##### MATERIAL SUPPLIED #####

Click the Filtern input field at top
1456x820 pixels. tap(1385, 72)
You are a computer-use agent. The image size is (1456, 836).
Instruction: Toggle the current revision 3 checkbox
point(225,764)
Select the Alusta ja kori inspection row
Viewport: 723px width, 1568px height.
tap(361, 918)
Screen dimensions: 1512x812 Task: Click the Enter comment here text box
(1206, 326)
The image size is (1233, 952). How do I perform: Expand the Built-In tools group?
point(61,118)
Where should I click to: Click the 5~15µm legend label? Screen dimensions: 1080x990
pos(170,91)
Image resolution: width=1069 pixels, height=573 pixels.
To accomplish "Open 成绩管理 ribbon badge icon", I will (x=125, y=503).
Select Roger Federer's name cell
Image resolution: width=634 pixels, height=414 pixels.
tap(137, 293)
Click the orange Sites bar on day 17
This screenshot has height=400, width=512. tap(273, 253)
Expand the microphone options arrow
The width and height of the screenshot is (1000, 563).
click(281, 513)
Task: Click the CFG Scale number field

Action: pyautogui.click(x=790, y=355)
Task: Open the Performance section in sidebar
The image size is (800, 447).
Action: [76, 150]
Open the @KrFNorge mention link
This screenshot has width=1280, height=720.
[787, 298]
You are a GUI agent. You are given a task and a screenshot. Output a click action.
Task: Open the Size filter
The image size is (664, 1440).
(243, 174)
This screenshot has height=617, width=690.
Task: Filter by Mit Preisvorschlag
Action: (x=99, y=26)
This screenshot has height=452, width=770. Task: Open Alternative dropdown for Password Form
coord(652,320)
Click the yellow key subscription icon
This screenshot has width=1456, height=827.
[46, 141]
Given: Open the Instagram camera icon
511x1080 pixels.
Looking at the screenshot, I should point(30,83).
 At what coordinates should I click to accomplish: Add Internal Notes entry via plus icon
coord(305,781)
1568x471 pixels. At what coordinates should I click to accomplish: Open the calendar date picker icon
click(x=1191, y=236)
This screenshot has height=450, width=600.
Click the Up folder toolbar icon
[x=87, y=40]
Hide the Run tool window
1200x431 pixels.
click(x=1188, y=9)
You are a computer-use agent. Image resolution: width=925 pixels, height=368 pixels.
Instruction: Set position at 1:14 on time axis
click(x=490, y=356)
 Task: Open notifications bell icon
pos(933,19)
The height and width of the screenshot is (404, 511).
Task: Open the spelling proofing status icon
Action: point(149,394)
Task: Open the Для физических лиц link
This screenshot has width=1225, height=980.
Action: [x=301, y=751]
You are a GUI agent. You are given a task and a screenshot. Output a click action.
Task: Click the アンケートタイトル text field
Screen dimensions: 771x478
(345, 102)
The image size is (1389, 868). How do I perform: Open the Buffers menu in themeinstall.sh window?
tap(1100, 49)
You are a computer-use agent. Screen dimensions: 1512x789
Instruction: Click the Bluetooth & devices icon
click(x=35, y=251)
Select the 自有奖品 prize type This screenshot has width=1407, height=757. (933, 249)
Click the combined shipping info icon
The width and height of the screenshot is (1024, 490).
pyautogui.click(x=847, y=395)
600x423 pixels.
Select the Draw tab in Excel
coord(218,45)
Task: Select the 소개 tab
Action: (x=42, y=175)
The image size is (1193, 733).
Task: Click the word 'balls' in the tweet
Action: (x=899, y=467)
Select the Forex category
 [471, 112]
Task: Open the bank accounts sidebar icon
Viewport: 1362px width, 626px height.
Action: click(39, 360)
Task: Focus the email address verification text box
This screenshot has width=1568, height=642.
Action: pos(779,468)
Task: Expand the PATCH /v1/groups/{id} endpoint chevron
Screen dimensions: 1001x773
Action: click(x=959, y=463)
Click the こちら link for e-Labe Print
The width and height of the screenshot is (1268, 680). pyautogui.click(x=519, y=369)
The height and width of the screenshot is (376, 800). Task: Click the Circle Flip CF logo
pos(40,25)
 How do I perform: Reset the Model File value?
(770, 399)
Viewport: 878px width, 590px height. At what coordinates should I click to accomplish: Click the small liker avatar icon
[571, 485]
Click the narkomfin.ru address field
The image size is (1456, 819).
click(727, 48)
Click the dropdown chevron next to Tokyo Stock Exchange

#####

#### [PROMPT]
Convert every line of the data above into a JSON list of strings, one string per line, and omit the blank lines.

#### [CORRECT OUTPUT]
[
  "Click the Filtern input field at top",
  "1456x820 pixels. tap(1385, 72)",
  "You are a computer-use agent. The image size is (1456, 836).",
  "Instruction: Toggle the current revision 3 checkbox",
  "point(225,764)",
  "Select the Alusta ja kori inspection row",
  "Viewport: 723px width, 1568px height.",
  "tap(361, 918)",
  "Screen dimensions: 1512x812 Task: Click the Enter comment here text box",
  "(1206, 326)",
  "The image size is (1233, 952). How do I perform: Expand the Built-In tools group?",
  "point(61,118)",
  "Where should I click to: Click the 5~15µm legend label? Screen dimensions: 1080x990",
  "pos(170,91)",
  "Image resolution: width=1069 pixels, height=573 pixels.",
  "To accomplish \"Open 成绩管理 ribbon badge icon\", I will (x=125, y=503).",
  "Select Roger Federer's name cell",
  "Image resolution: width=634 pixels, height=414 pixels.",
  "tap(137, 293)",
  "Click the orange Sites bar on day 17",
  "This screenshot has height=400, width=512. tap(273, 253)",
  "Expand the microphone options arrow",
  "The width and height of the screenshot is (1000, 563).",
  "click(281, 513)",
  "Task: Click the CFG Scale number field",
  "Action: pyautogui.click(x=790, y=355)",
  "Task: Open the Performance section in sidebar",
  "The image size is (800, 447).",
  "Action: [76, 150]",
  "Open the @KrFNorge mention link",
  "This screenshot has width=1280, height=720.",
  "[787, 298]",
  "You are a GUI agent. You are given a task and a screenshot. Output a click action.",
  "Task: Open the Size filter",
  "The image size is (664, 1440).",
  "(243, 174)",
  "This screenshot has height=617, width=690.",
  "Task: Filter by Mit Preisvorschlag",
  "Action: (x=99, y=26)",
  "This screenshot has height=452, width=770. Task: Open Alternative dropdown for Password Form",
  "coord(652,320)",
  "Click the yellow key subscription icon",
  "This screenshot has width=1456, height=827.",
  "[46, 141]",
  "Given: Open the Instagram camera icon",
  "511x1080 pixels.",
  "Looking at the screenshot, I should point(30,83).",
  " At what coordinates should I click to accomplish: Add Internal Notes entry via plus icon",
  "coord(305,781)",
  "1568x471 pixels. At what coordinates should I click to accomplish: Open the calendar date picker icon",
  "click(x=1191, y=236)",
  "This screenshot has height=450, width=600.",
  "Click the Up folder toolbar icon",
  "[x=87, y=40]",
  "Hide the Run tool window",
  "1200x431 pixels.",
  "click(x=1188, y=9)",
  "You are a computer-use agent. Image resolution: width=925 pixels, height=368 pixels.",
  "Instruction: Set position at 1:14 on time axis",
  "click(x=490, y=356)",
  " Task: Open notifications bell icon",
  "pos(933,19)",
  "The height and width of the screenshot is (404, 511).",
  "Task: Open the spelling proofing status icon",
  "Action: point(149,394)",
  "Task: Open the Для физических лиц link",
  "This screenshot has width=1225, height=980.",
  "Action: [x=301, y=751]",
  "You are a GUI agent. You are given a task and a screenshot. Output a click action.",
  "Task: Click the アンケートタイトル text field",
  "Screen dimensions: 771x478",
  "(345, 102)",
  "The image size is (1389, 868). How do I perform: Open the Buffers menu in themeinstall.sh window?",
  "tap(1100, 49)",
  "You are a computer-use agent. Screen dimensions: 1512x789",
  "Instruction: Click the Bluetooth & devices icon",
  "click(x=35, y=251)",
  "Select the 自有奖品 prize type This screenshot has width=1407, height=757. (933, 249)",
  "Click the combined shipping info icon",
  "The width and height of the screenshot is (1024, 490).",
  "pyautogui.click(x=847, y=395)",
  "600x423 pixels.",
  "Select the Draw tab in Excel",
  "coord(218,45)",
  "Task: Select the 소개 tab",
  "Action: (x=42, y=175)",
  "The image size is (1193, 733).",
  "Task: Click the word 'balls' in the tweet",
  "Action: (x=899, y=467)",
  "Select the Forex category",
  " [471, 112]",
  "Task: Open the bank accounts sidebar icon",
  "Viewport: 1362px width, 626px height.",
  "Action: click(39, 360)",
  "Task: Focus the email address verification text box",
  "This screenshot has width=1568, height=642.",
  "Action: pos(779,468)",
  "Task: Expand the PATCH /v1/groups/{id} endpoint chevron",
  "Screen dimensions: 1001x773",
  "Action: click(x=959, y=463)",
  "Click the こちら link for e-Labe Print",
  "The width and height of the screenshot is (1268, 680). pyautogui.click(x=519, y=369)",
  "The height and width of the screenshot is (376, 800). Task: Click the Circle Flip CF logo",
  "pos(40,25)",
  " How do I perform: Reset the Model File value?",
  "(770, 399)",
  "Viewport: 878px width, 590px height. At what coordinates should I click to accomplish: Click the small liker avatar icon",
  "[571, 485]",
  "Click the narkomfin.ru address field",
  "The image size is (1456, 819).",
  "click(727, 48)",
  "Click the dropdown chevron next to Tokyo Stock Exchange"
]